The task: Give only the number of lines in the records below that contain the word "agent".

The input:
——————————
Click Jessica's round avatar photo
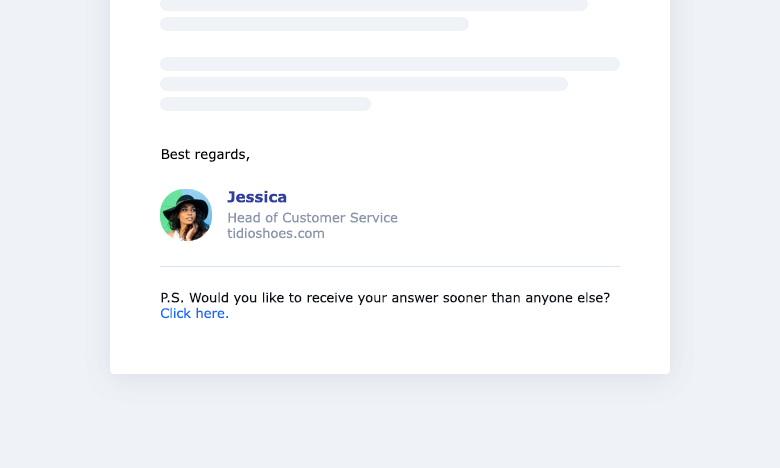 pyautogui.click(x=186, y=215)
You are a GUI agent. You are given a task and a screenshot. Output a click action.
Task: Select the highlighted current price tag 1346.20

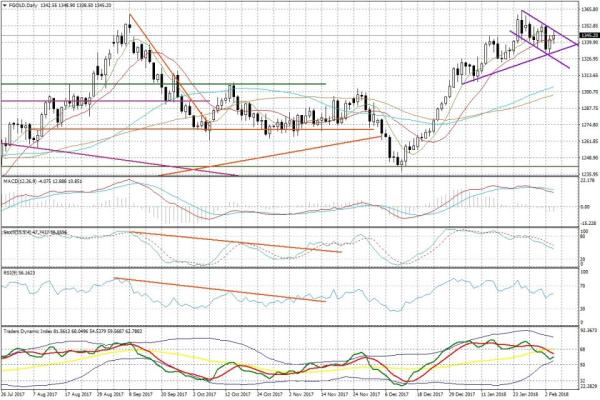point(587,33)
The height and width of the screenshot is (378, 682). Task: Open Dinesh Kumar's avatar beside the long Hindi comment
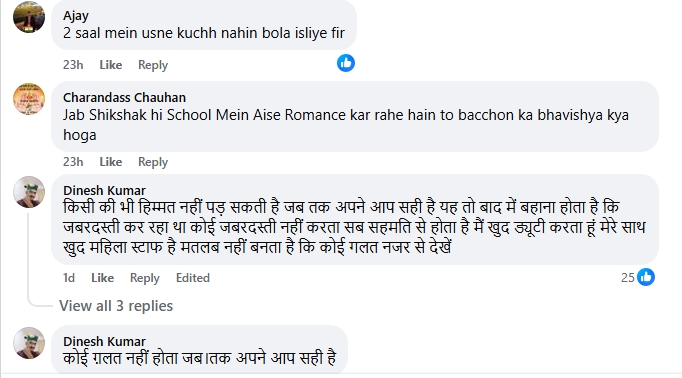[29, 192]

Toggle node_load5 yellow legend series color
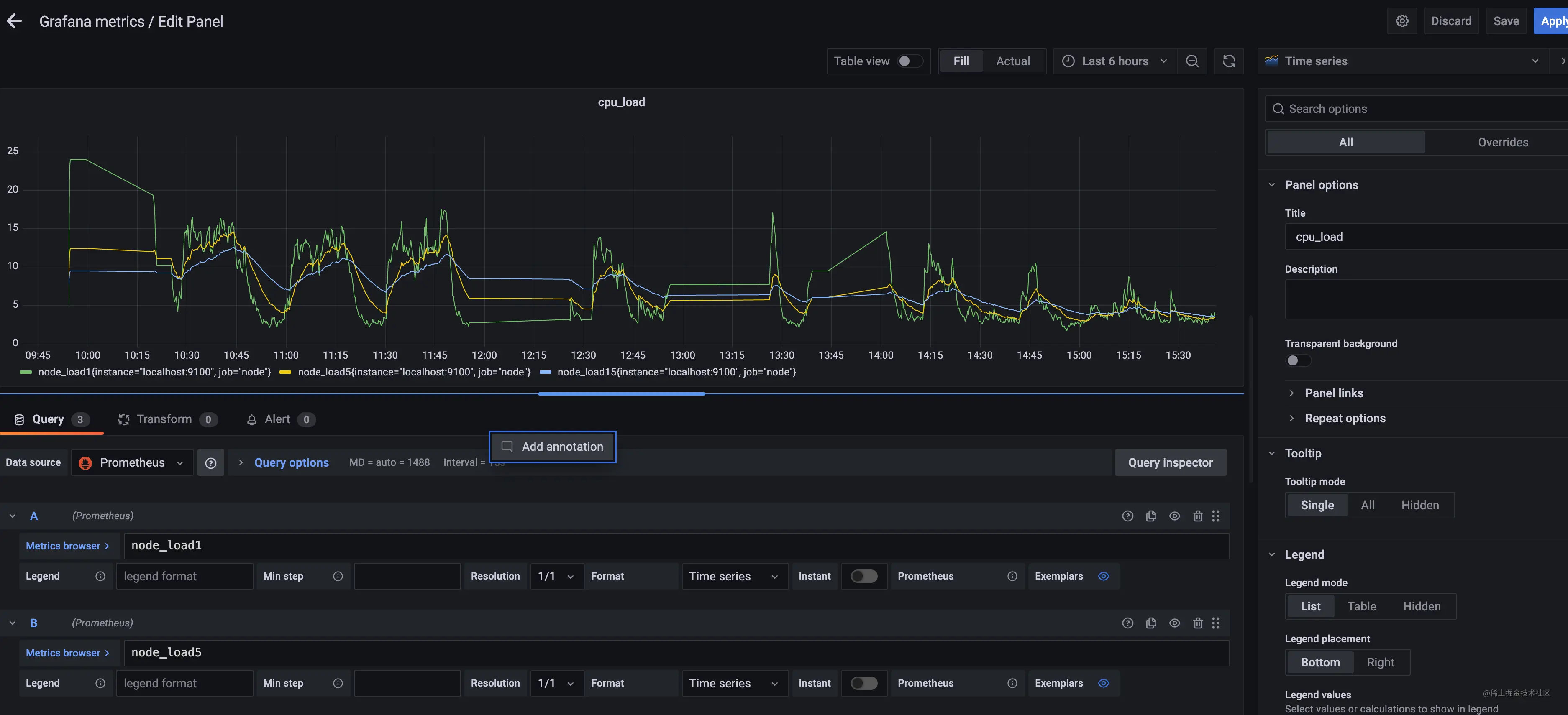click(x=285, y=373)
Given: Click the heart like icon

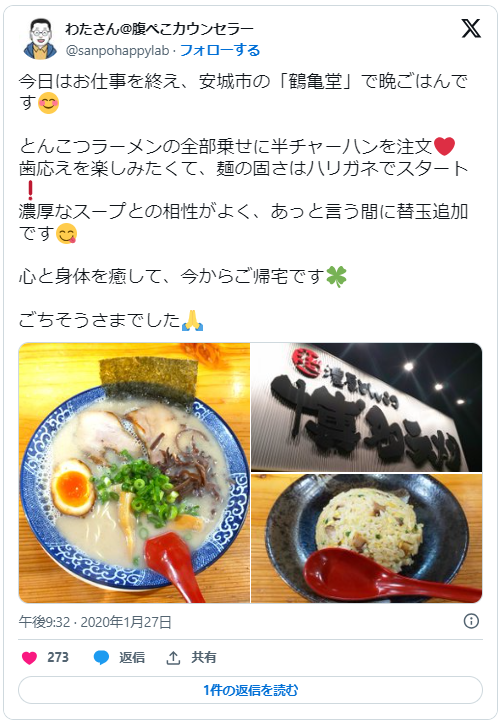Looking at the screenshot, I should [29, 658].
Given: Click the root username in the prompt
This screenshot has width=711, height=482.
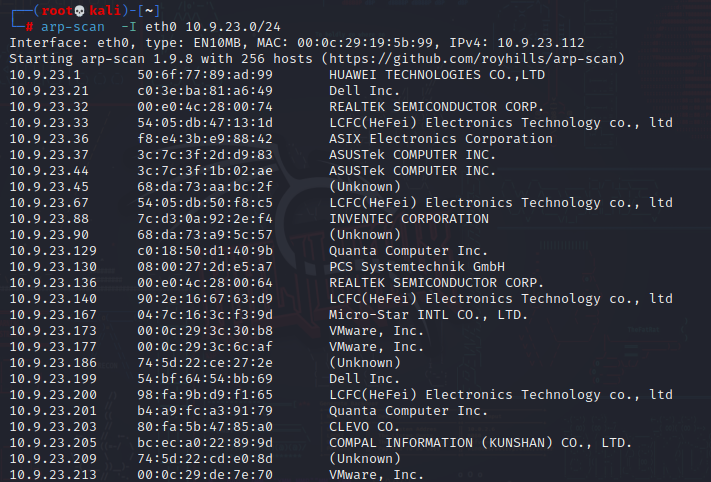Looking at the screenshot, I should [57, 11].
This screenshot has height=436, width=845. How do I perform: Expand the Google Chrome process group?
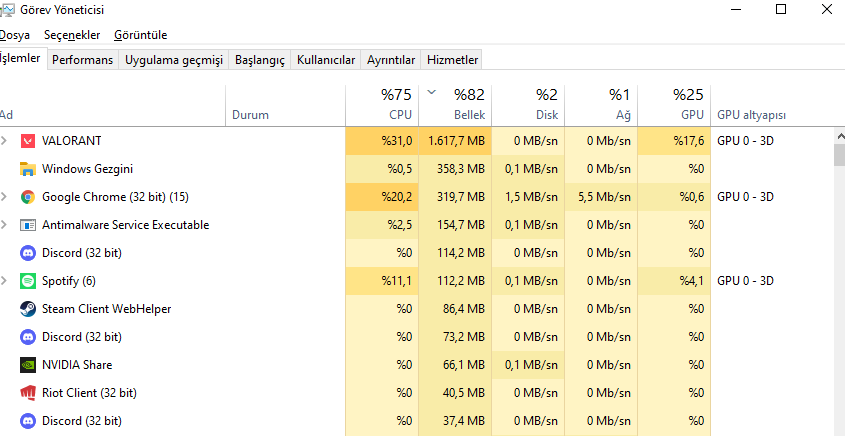(5, 197)
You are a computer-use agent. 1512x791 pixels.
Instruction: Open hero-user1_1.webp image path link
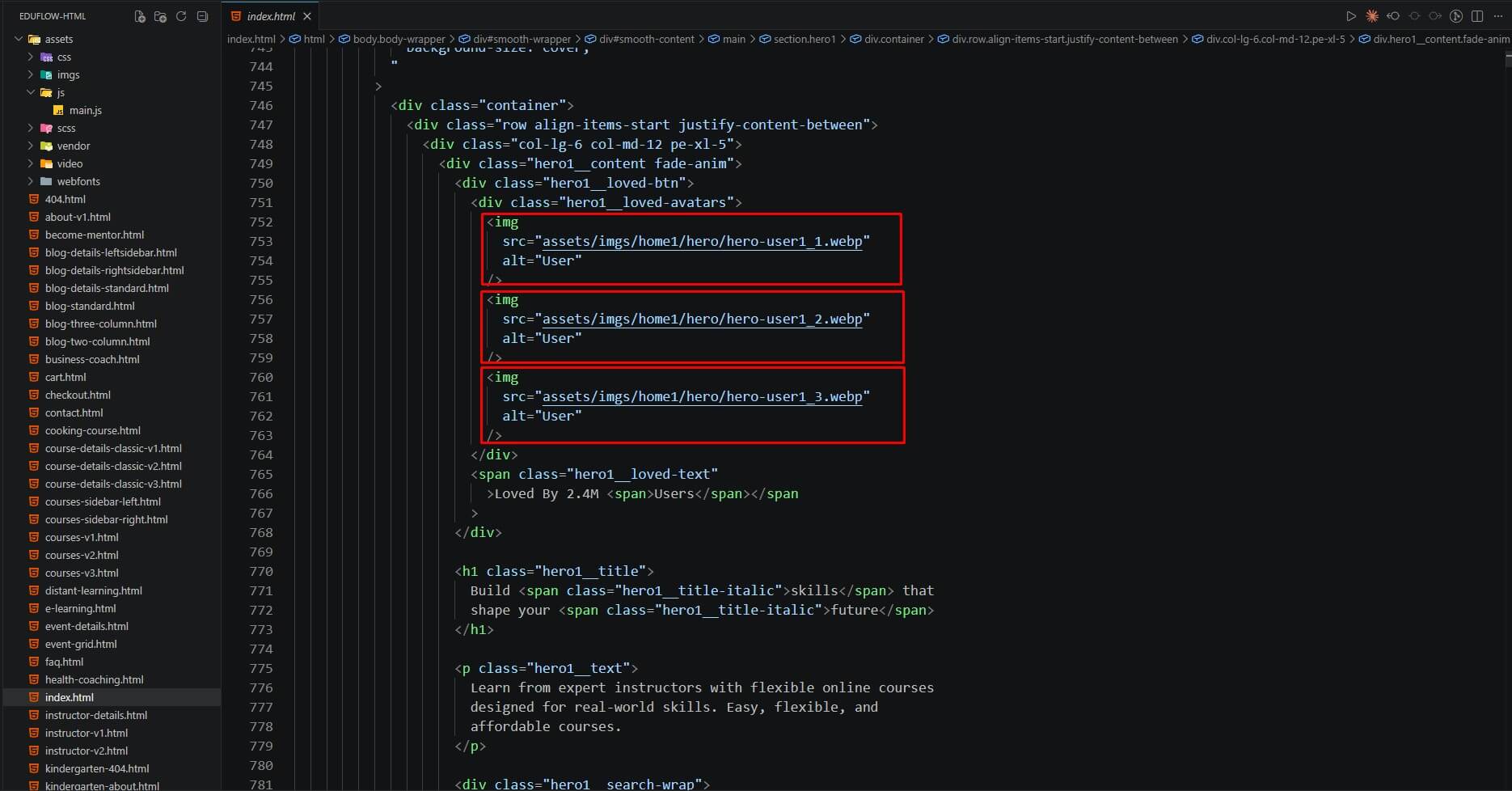point(702,241)
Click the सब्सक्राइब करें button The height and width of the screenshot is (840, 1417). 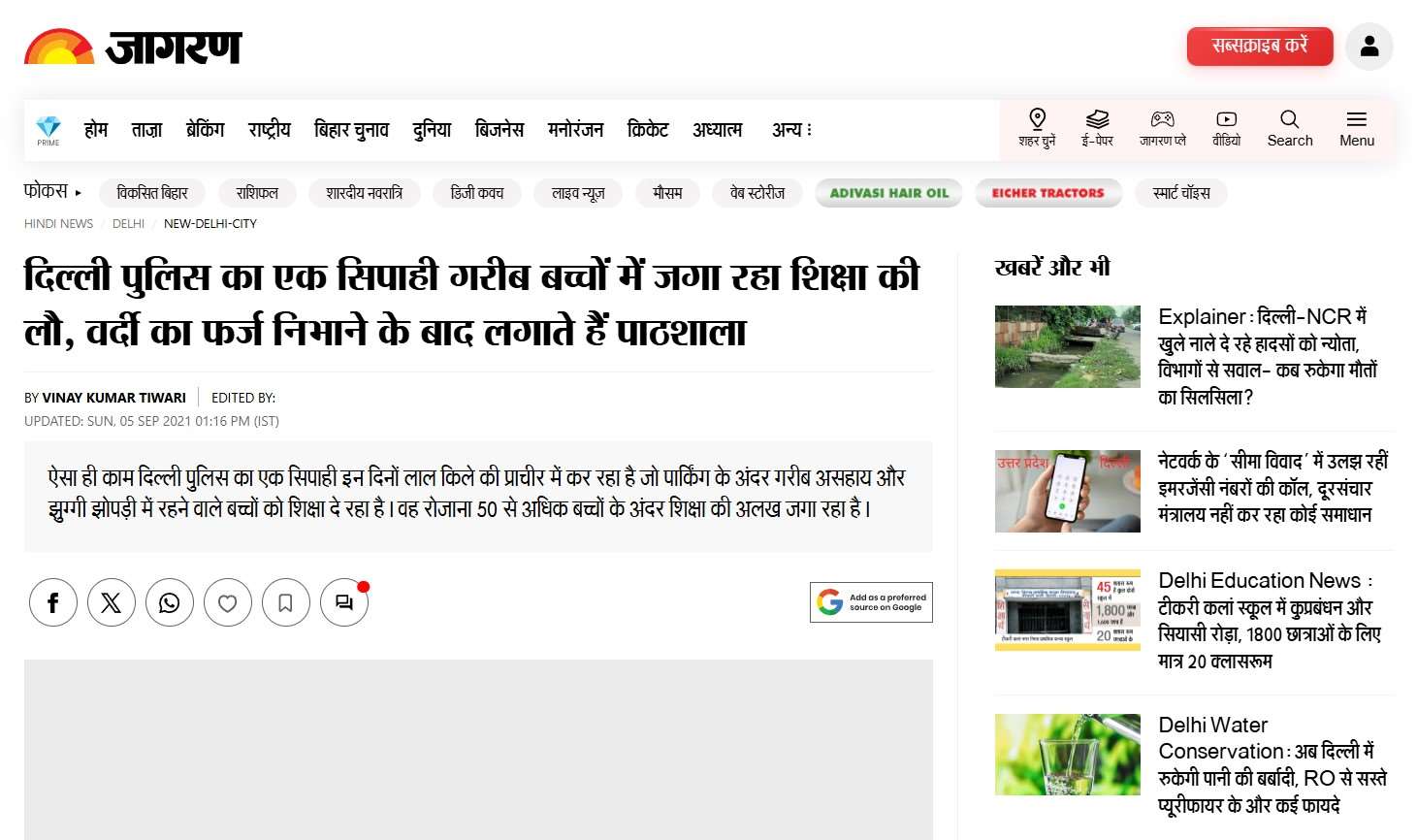point(1259,46)
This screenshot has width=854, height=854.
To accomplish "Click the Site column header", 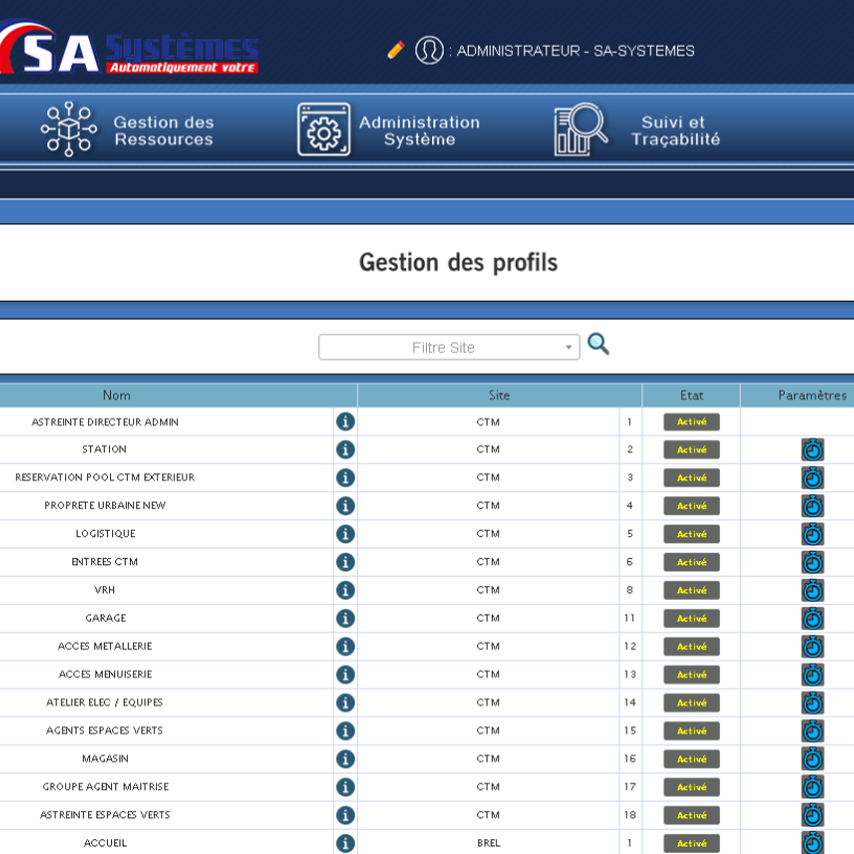I will [499, 395].
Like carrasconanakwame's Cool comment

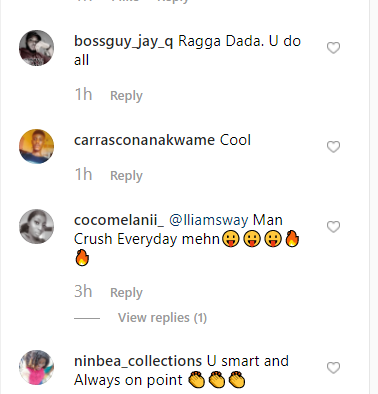pyautogui.click(x=333, y=147)
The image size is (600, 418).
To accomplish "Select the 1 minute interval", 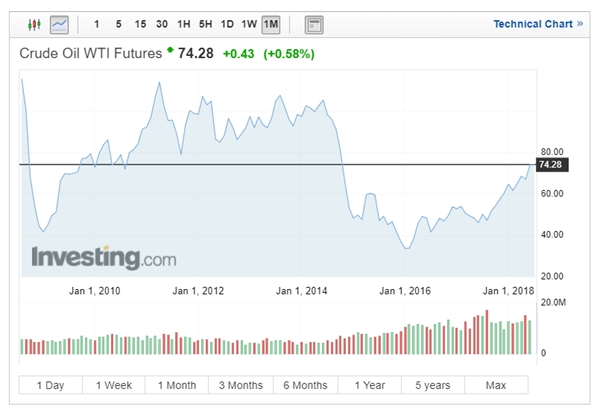I will 96,23.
——————————
Answer section: 2